Reproduce every row below word for word, changing nothing.

--- begin Records shown ---

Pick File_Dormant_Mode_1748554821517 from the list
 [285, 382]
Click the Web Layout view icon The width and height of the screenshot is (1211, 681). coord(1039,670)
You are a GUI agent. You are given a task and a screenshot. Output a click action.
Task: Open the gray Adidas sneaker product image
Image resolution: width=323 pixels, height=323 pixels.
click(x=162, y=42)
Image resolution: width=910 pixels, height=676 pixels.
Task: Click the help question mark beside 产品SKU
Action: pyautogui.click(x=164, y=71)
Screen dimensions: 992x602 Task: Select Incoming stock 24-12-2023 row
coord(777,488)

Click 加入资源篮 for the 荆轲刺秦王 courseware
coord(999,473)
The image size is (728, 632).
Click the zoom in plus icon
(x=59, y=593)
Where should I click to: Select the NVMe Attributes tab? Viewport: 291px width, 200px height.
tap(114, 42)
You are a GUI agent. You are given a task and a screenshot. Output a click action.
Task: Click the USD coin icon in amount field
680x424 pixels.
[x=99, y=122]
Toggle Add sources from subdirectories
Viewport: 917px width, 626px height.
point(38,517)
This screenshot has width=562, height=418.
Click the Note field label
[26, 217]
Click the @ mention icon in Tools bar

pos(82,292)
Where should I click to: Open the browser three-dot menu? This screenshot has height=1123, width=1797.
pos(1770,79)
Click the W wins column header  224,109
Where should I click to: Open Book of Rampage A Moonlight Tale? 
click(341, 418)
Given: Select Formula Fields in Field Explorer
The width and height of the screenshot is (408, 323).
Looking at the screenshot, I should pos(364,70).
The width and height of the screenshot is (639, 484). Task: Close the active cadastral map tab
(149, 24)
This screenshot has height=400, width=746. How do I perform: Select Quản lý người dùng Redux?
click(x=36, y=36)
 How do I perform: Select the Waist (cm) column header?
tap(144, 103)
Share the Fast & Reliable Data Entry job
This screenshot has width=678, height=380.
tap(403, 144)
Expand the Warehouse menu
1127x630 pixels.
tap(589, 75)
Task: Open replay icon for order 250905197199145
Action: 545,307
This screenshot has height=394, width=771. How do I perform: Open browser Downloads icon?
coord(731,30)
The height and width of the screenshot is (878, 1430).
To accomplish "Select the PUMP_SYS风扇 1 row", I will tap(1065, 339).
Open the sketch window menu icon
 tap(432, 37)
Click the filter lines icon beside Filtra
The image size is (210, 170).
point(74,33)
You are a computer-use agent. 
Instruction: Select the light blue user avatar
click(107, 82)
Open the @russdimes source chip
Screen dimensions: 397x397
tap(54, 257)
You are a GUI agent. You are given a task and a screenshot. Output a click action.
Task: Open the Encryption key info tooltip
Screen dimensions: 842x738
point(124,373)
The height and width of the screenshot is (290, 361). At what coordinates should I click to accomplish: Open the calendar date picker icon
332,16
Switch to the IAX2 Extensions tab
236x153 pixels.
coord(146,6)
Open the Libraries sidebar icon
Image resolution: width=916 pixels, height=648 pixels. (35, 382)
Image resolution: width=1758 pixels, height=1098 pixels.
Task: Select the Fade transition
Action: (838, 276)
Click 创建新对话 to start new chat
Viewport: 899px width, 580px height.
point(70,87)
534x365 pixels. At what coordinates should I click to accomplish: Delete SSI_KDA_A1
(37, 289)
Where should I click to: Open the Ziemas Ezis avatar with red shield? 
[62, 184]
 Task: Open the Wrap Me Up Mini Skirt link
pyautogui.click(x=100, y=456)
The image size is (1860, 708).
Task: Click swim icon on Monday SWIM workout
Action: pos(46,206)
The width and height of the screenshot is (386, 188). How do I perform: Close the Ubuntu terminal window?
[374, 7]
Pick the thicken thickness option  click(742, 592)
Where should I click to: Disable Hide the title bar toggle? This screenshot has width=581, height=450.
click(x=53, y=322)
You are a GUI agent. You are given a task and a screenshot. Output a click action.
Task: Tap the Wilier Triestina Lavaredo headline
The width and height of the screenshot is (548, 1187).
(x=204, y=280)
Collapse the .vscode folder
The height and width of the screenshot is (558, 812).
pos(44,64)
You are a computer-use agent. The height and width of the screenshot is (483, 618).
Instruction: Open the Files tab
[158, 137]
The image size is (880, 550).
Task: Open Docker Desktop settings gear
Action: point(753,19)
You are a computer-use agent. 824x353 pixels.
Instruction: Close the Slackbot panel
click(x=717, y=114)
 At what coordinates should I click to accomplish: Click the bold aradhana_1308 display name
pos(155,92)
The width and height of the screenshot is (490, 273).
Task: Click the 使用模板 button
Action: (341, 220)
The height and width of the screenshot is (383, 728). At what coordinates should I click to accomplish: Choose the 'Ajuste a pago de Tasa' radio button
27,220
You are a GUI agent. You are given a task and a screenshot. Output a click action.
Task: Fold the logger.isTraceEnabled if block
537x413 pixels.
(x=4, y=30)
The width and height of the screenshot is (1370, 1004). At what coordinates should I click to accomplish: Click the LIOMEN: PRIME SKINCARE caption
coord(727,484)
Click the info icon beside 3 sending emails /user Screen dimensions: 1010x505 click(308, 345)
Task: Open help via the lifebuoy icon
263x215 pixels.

--- end Records shown ---

— Written answer —
Pick File_Dormant_Mode_1748554821517 from the list
 [285, 382]
Click the Web Layout view icon The width and height of the screenshot is (1211, 681). coord(1039,670)
You are a GUI agent. You are given a task and a screenshot. Output a click action.
Task: Open the gray Adidas sneaker product image
Image resolution: width=323 pixels, height=323 pixels.
click(x=162, y=42)
Image resolution: width=910 pixels, height=676 pixels.
Task: Click the help question mark beside 产品SKU
Action: pyautogui.click(x=164, y=71)
Screen dimensions: 992x602 Task: Select Incoming stock 24-12-2023 row
coord(777,488)

Click 加入资源篮 for the 荆轲刺秦王 courseware
coord(999,473)
The image size is (728, 632).
Click the zoom in plus icon
(x=59, y=593)
Where should I click to: Select the NVMe Attributes tab? Viewport: 291px width, 200px height.
tap(114, 42)
You are a GUI agent. You are given a task and a screenshot. Output a click action.
Task: Click the USD coin icon in amount field
680x424 pixels.
[x=99, y=122]
Toggle Add sources from subdirectories
Viewport: 917px width, 626px height.
point(38,517)
This screenshot has width=562, height=418.
Click the Note field label
[26, 217]
Click the @ mention icon in Tools bar

pos(82,292)
Where should I click to: Open the browser three-dot menu? This screenshot has height=1123, width=1797.
pos(1770,79)
Click the W wins column header  224,109
Where should I click to: Open Book of Rampage A Moonlight Tale? 
click(341, 418)
Given: Select Formula Fields in Field Explorer
The width and height of the screenshot is (408, 323).
Looking at the screenshot, I should pos(364,70).
The width and height of the screenshot is (639, 484). Task: Close the active cadastral map tab
(149, 24)
This screenshot has height=400, width=746. How do I perform: Select Quản lý người dùng Redux?
click(x=36, y=36)
 How do I perform: Select the Waist (cm) column header?
tap(144, 103)
Share the Fast & Reliable Data Entry job
This screenshot has width=678, height=380.
tap(403, 144)
Expand the Warehouse menu
1127x630 pixels.
tap(589, 75)
Task: Open replay icon for order 250905197199145
Action: 545,307
This screenshot has height=394, width=771. How do I perform: Open browser Downloads icon?
coord(731,30)
The height and width of the screenshot is (878, 1430).
To accomplish "Select the PUMP_SYS风扇 1 row", I will tap(1065, 339).
Open the sketch window menu icon
 tap(432, 37)
Click the filter lines icon beside Filtra
The image size is (210, 170).
point(74,33)
You are a computer-use agent. 
Instruction: Select the light blue user avatar
click(107, 82)
Open the @russdimes source chip
Screen dimensions: 397x397
tap(54, 257)
You are a GUI agent. You are given a task and a screenshot. Output a click action.
Task: Open the Encryption key info tooltip
Screen dimensions: 842x738
point(124,373)
The height and width of the screenshot is (290, 361). At what coordinates should I click to accomplish: Open the calendar date picker icon
332,16
Switch to the IAX2 Extensions tab
236x153 pixels.
coord(146,6)
Open the Libraries sidebar icon
Image resolution: width=916 pixels, height=648 pixels. (35, 382)
Image resolution: width=1758 pixels, height=1098 pixels.
Task: Select the Fade transition
Action: (838, 276)
Click 创建新对话 to start new chat
Viewport: 899px width, 580px height.
point(70,87)
534x365 pixels. At what coordinates should I click to accomplish: Delete SSI_KDA_A1
(37, 289)
Where should I click to: Open the Ziemas Ezis avatar with red shield? 
[62, 184]
 Task: Open the Wrap Me Up Mini Skirt link
pyautogui.click(x=100, y=456)
The image size is (1860, 708).
Task: Click swim icon on Monday SWIM workout
Action: pos(46,206)
The width and height of the screenshot is (386, 188). How do I perform: Close the Ubuntu terminal window?
[374, 7]
Pick the thicken thickness option  click(742, 592)
Where should I click to: Disable Hide the title bar toggle? This screenshot has width=581, height=450.
click(x=53, y=322)
You are a GUI agent. You are given a task and a screenshot. Output a click action.
Task: Tap the Wilier Triestina Lavaredo headline
The width and height of the screenshot is (548, 1187).
(x=204, y=280)
Collapse the .vscode folder
The height and width of the screenshot is (558, 812).
pos(44,64)
You are a computer-use agent. The height and width of the screenshot is (483, 618).
Instruction: Open the Files tab
[158, 137]
The image size is (880, 550).
Task: Open Docker Desktop settings gear
Action: point(753,19)
You are a computer-use agent. 824x353 pixels.
Instruction: Close the Slackbot panel
click(x=717, y=114)
 At what coordinates should I click to accomplish: Click the bold aradhana_1308 display name
pos(155,92)
The width and height of the screenshot is (490, 273).
Task: Click the 使用模板 button
Action: (341, 220)
The height and width of the screenshot is (383, 728). At what coordinates should I click to accomplish: Choose the 'Ajuste a pago de Tasa' radio button
27,220
You are a GUI agent. You are given a task and a screenshot. Output a click action.
Task: Fold the logger.isTraceEnabled if block
537x413 pixels.
(x=4, y=30)
The width and height of the screenshot is (1370, 1004). At what coordinates should I click to accomplish: Click the LIOMEN: PRIME SKINCARE caption
coord(727,484)
Click the info icon beside 3 sending emails /user Screen dimensions: 1010x505 click(308, 345)
Task: Open help via the lifebuoy icon
263x215 pixels.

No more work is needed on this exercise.